◆ Work to complete ◆
Write out every record below exactly, leaving the pictures out.

Collected data entries:
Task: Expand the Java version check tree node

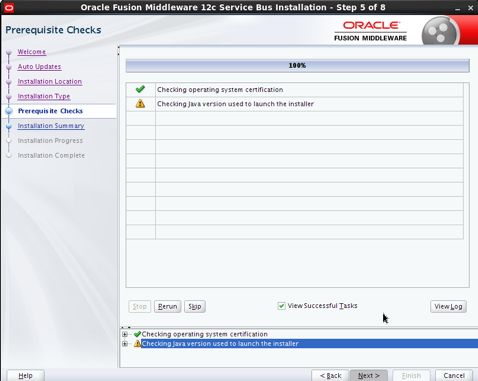Action: pos(125,343)
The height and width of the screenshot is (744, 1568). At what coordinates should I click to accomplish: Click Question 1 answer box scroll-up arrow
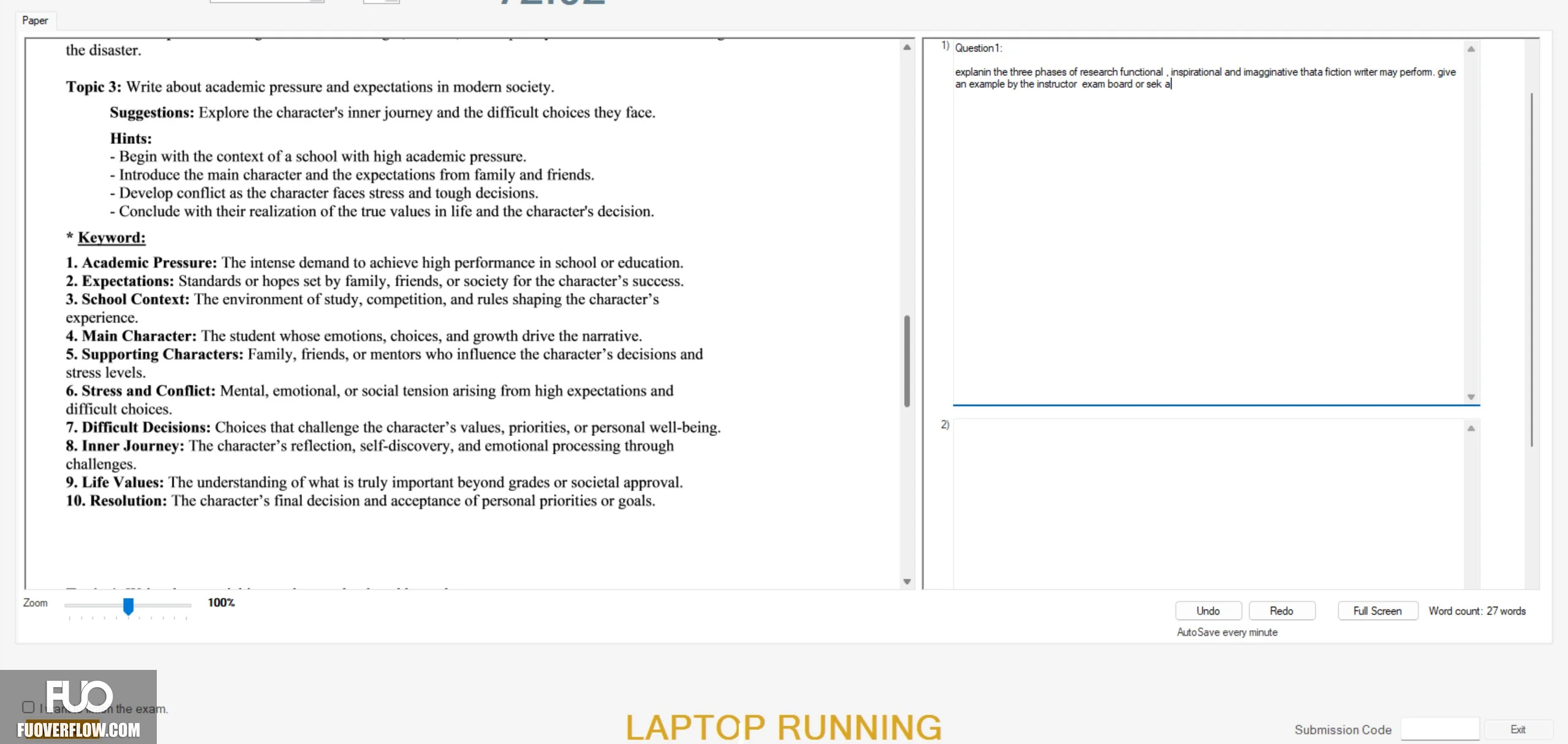coord(1471,49)
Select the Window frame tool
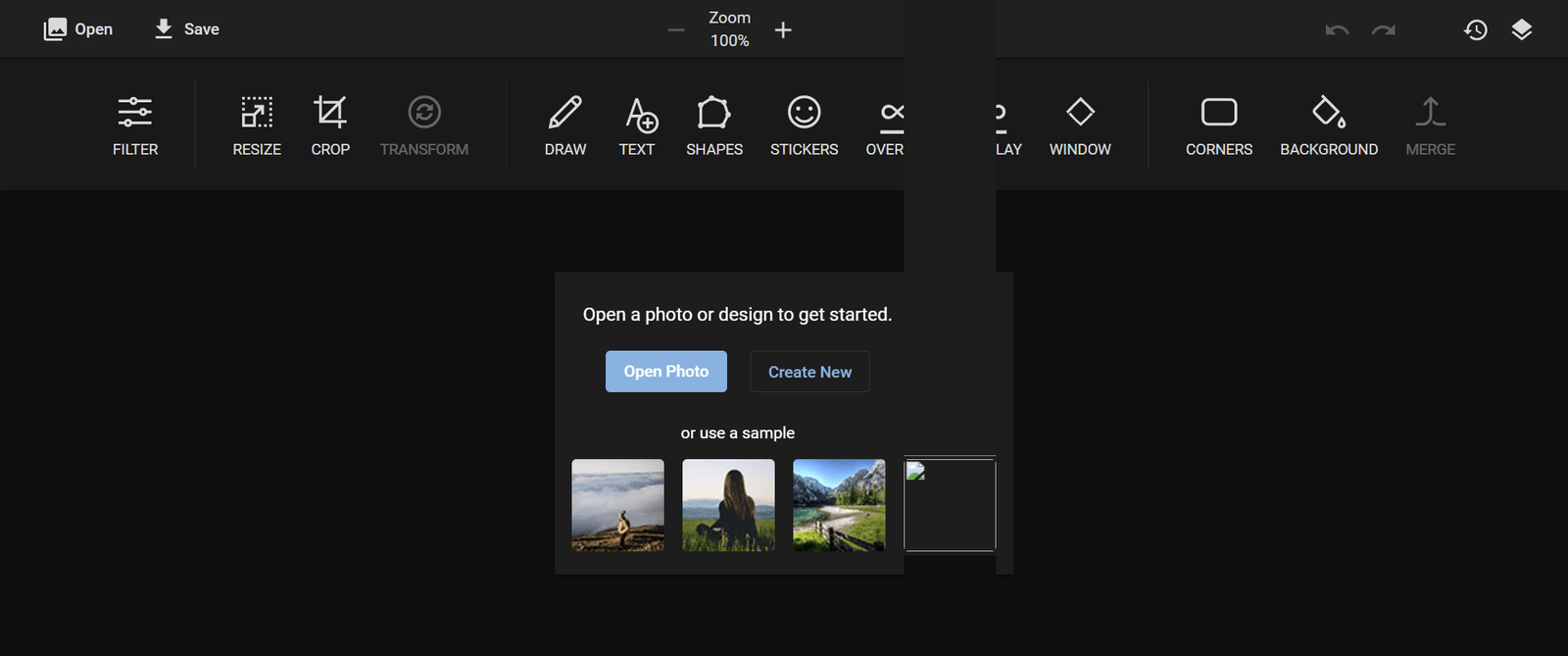This screenshot has height=656, width=1568. [x=1080, y=126]
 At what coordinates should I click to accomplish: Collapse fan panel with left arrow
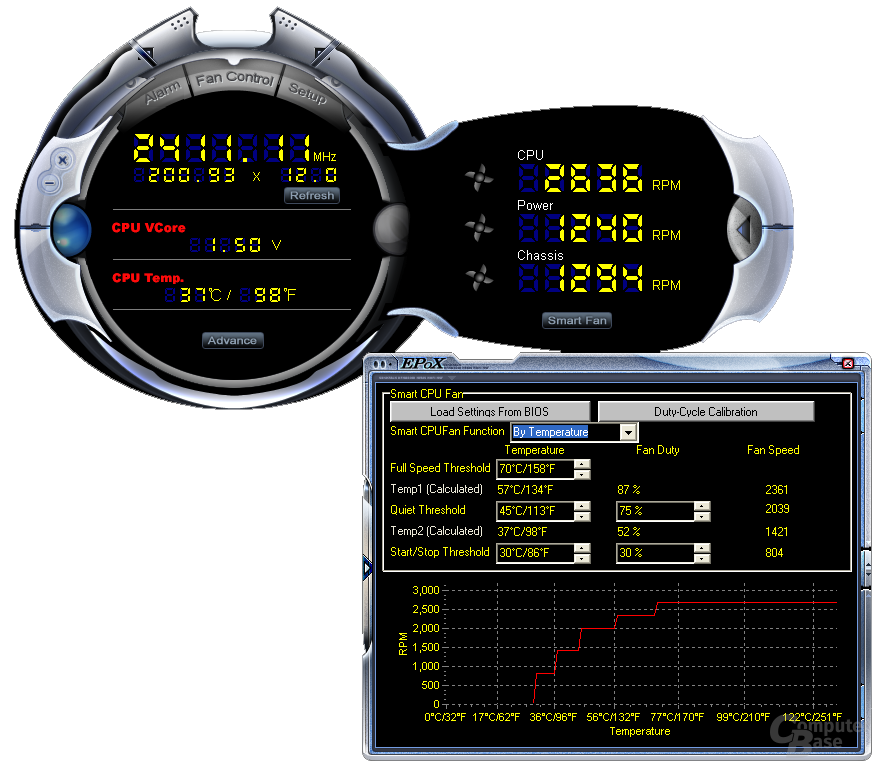pyautogui.click(x=744, y=228)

◆ Result ◆
Task: Expand the Java version check tree node

Action: pos(125,343)
The height and width of the screenshot is (744, 1568). At what coordinates should I click to accomplish: Click Question 1 answer box scroll-up arrow
coord(1471,49)
Select the Window frame tool
This screenshot has height=656, width=1568. [x=1080, y=126]
 At what coordinates should I click to accomplish: Collapse fan panel with left arrow
pyautogui.click(x=744, y=228)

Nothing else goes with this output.